Nested public imports - bug or feature?

Timon Gehr via Digitalmars-d digitalmars-d at puremagic.com
Thu Aug 13 09:24:56 PDT 2015


On 08/13/2015 06:19 PM, Dicebot wrote:
> On Thursday, 13 August 2015 at 15:59:46 UTC, Timon Gehr wrote:
>> On 08/13/2015 05:49 PM, Dicebot wrote:
>>> On Thursday, 13 August 2015 at 15:40:12 UTC, Timon Gehr wrote:
>>>> You know about static imports, right?
>>>
>>> Yes, as well as about renamed and selective ones ;)
>>>
>>> Problem with static imports is that they are all-or-nothing.
>>
>> (Which is an arbitrary restriction most likely motivated by
>> implementation difficulties.)
>
> Well I prefer to work with tools I have right now and not wait for
> something sane to be implemented.
> ...

(It's about communicating clearly what the problem actually is. static 
imports are not inherently all-or-nothing.)

>>>
>>> When doing my old "Rust vs D" comparison I have been mentioning their
>>> import semantics as a big win.
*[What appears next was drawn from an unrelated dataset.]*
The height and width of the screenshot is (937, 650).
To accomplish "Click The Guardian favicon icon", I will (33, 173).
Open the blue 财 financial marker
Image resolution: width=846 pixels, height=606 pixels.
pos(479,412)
When you do import like this:
>>>
>>> use phrases::english::greetings;
>>>
>>> You must always also qualify symbol name with module name like this:
>>>
>>> println!("Hello in English: {}", greetings::hello());
>>>
>>> And this won't compile:
>>>
>>> println!("Hello in English: {}", hello());
>>>
>>> It has similar benefits as the idiom proposed in this topic - greatly
>>> reduced risk of accidental clashes.
>>
>> static import greetings=phrases.english.greetings;
>>
>> ?
>
> http://forum.dlang.org/post/szaaakmavraxatkrfpnx@forum.dlang.org
>

How is this relevant? Does Rust support it?